**WHAT YOU ARE ASKED TO DO:** Where a line of the entries holds the string "Search", copy that line.

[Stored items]
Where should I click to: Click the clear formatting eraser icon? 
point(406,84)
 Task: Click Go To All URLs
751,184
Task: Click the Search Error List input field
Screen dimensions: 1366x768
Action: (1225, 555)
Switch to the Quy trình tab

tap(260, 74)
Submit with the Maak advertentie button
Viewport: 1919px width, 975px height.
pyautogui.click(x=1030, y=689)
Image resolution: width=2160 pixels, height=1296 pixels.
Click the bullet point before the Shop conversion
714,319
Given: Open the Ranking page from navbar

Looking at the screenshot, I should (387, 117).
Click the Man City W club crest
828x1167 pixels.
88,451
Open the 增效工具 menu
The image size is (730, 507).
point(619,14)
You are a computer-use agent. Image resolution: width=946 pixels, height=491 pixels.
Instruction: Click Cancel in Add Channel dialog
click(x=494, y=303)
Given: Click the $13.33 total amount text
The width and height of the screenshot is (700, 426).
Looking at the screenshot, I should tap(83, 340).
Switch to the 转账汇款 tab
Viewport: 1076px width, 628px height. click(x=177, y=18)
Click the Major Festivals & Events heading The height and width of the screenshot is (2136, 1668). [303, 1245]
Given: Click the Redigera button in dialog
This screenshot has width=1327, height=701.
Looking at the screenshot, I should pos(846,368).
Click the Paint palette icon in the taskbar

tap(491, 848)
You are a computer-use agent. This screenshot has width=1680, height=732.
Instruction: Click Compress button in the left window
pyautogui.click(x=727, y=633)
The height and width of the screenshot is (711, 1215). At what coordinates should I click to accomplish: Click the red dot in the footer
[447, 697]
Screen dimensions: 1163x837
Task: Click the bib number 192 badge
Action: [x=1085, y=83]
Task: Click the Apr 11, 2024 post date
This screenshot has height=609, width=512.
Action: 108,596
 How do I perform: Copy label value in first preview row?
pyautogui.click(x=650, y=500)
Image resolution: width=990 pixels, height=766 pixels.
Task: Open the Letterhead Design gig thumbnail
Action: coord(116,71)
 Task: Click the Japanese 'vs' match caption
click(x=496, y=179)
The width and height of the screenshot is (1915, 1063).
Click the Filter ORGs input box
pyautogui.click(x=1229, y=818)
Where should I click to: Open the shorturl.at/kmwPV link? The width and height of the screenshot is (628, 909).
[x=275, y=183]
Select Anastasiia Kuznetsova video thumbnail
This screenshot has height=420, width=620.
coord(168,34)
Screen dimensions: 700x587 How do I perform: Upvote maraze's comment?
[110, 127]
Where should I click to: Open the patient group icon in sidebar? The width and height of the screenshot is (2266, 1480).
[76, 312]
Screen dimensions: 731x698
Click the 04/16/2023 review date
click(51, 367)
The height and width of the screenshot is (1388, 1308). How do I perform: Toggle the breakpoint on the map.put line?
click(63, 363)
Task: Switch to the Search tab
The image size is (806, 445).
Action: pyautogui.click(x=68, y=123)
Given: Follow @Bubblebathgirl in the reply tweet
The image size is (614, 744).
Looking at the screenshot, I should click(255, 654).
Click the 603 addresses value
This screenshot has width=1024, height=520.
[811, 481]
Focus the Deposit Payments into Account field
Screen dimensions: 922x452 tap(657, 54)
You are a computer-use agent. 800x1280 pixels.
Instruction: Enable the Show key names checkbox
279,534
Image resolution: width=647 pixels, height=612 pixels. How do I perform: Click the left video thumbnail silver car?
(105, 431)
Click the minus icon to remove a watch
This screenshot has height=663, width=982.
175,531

**EXERCISE SOLUTION:**
Task: Click the Search Error List input field
Task: Switch to the Search tab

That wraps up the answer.